La guardia di finanza di Milano sta effettuando delle perquisizioni nella sede della società Dama spa, della quale è titolare Andrea Dini, cognato del presidente della Regione Lombardia Attilio Fontana: stando a quanto si apprende da fonti investigative riportate da La Stampa si tratta di un'attività mirata da parte del Nucleo Speciale di Polizia Valutaria della Guardia di Finanza alla ricerca di documenti relativi alla mancata consegna dei 25mila (su 75mila) camici commissionati dalla Regione a Dama spa.

Si tratta di un nuovo tassello nell'ambito dell'inchiesta della procura di Milano sulla fornitura di camici da mezzo milione di euro poi trasformatasi in donazione di 75mila camici e altri dpi a parte di Dama spa alla regione Lombardia che vede indagati tra gli altri per frode in pubbliche forniture anche il presidente lombardo Attilio Fontana, oltre allo stesso Dini e a Filippo Bongiovanni, ex dg di Aria, la centrale acquisti di Regione Lombardia. Secondo quanto emerso quest'oggi è stato proprio l‘ufficio legale di Aria spa a non accettare la donazione di camici da parte della Dama: i legali avrebbero dato parere negativo alla richiesta di donazione di fatto non accettandola per motivi legali: sarebbe stata infatti giudicata come una donazione di "non modico valore" che, secondo il codice, necessita dell'atto pubblico notarile e della presenza di due testimoni. Quindi non era sufficiente la mail mandata da Dini lo scorso 20 maggio all'allora dg di Aria Bongiovanni per revocare il contratto di fornitura. In più, a contribuire al rigetto del cospicuo regalo è stato anche il conflitto di interessi.

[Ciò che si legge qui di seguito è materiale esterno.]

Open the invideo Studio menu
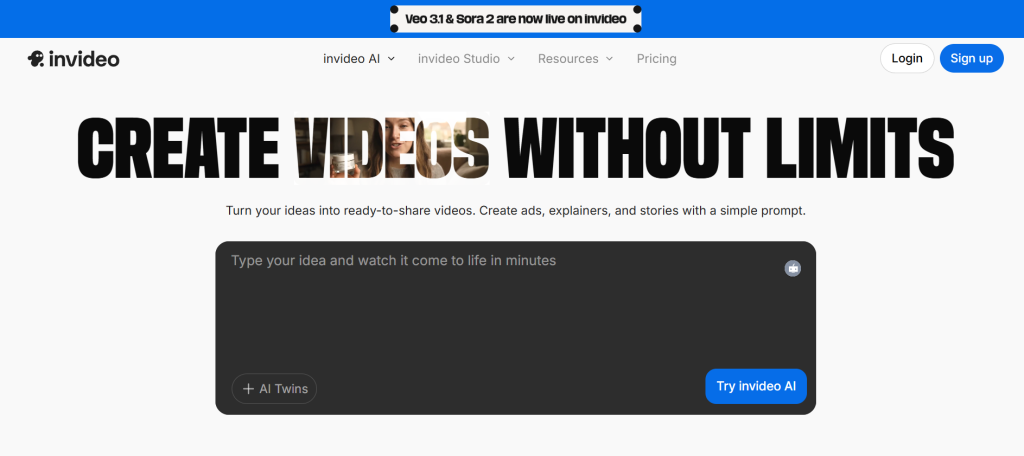This screenshot has height=456, width=1024. pos(466,59)
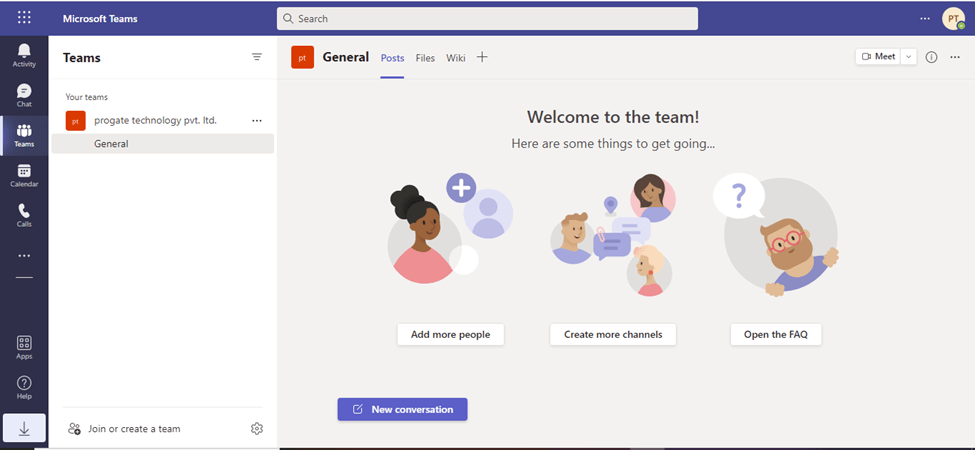The width and height of the screenshot is (975, 460).
Task: Open Chat in the left sidebar
Action: 24,95
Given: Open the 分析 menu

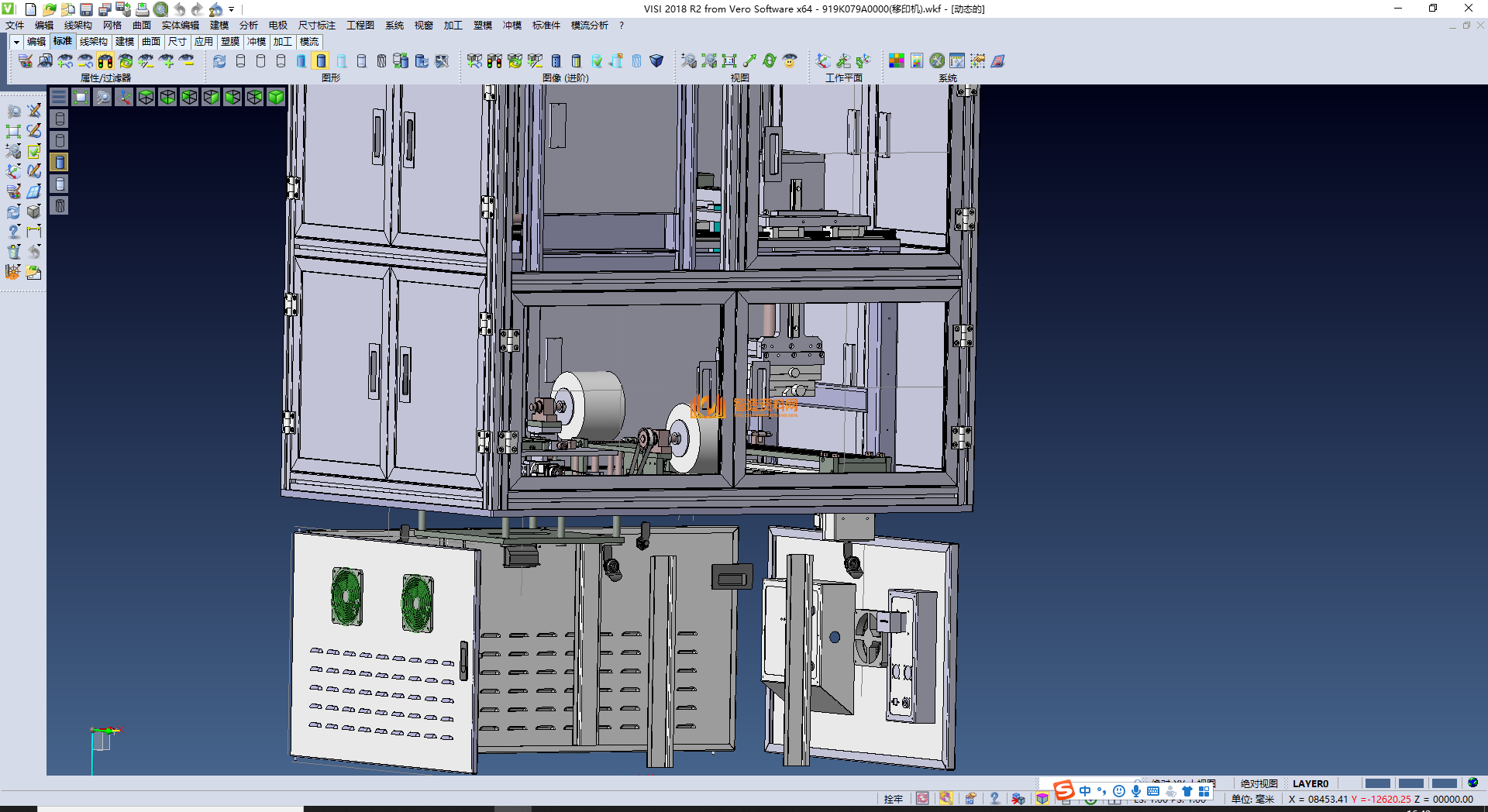Looking at the screenshot, I should tap(248, 26).
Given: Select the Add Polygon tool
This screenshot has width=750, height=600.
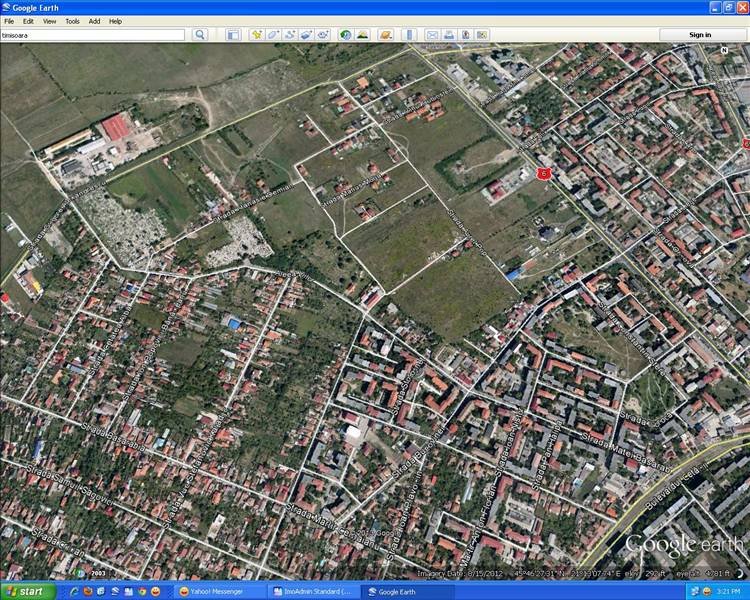Looking at the screenshot, I should coord(274,34).
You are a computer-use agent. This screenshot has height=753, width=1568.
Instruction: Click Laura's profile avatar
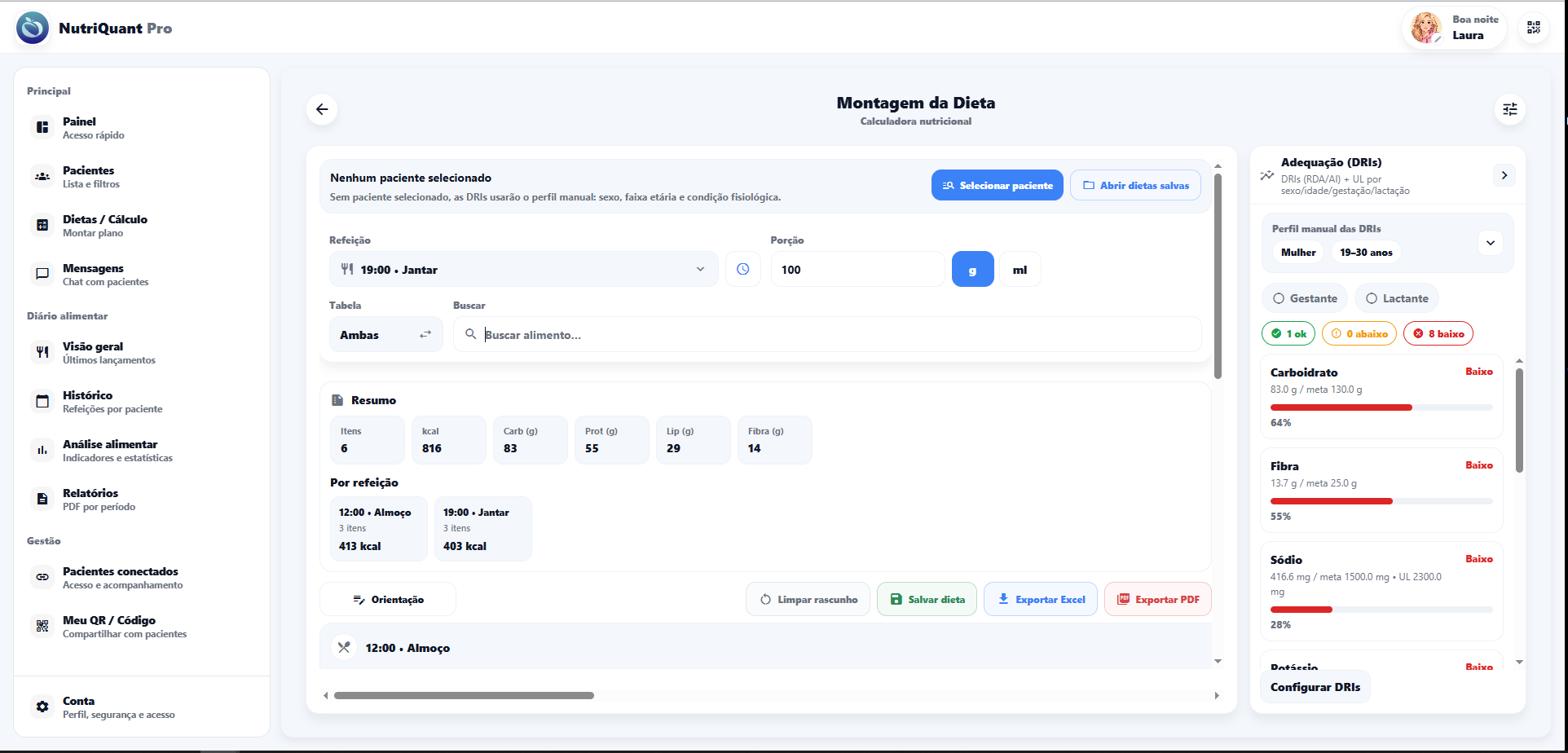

Il conto in Svizzera del presidente Fontana

Ieri mattina intanto il governatore Fontana è intervenuto in Consiglio regionale per riferire proprio sul caso dei camici forniti dall'azienda di suo cognato: "Dei rapporti negoziali a titolo oneroso tra Dama e Aria non ho saputo fino al 12 maggio scorso – le parole del presidente lombardo – sono tutt'ora convinto che si sia trattato di un negozio del tutto corretto ma poiché il male è negli occhi di chi guarda ho chiesto a mio cognato di rinunciare al pagamento per evitare polemiche e strumentalizzazioni". Intanto i pm hanno avviato, come atto dovuto, anche verifiche sul conto in Svizzera con depositati 5,3 milioni del presidente della Lombardia, denaro ereditato dalla madre e poi scudato, da cui sarebbe dovuto partire il bonifico di 250 mila euro, poi bloccato in quanto operazione sospetta dall'Uif della Banca d'Italia, a titolo di risarcimento al cognato per il mancato profitto derivato dalla trasformazione della fornitura in donazione.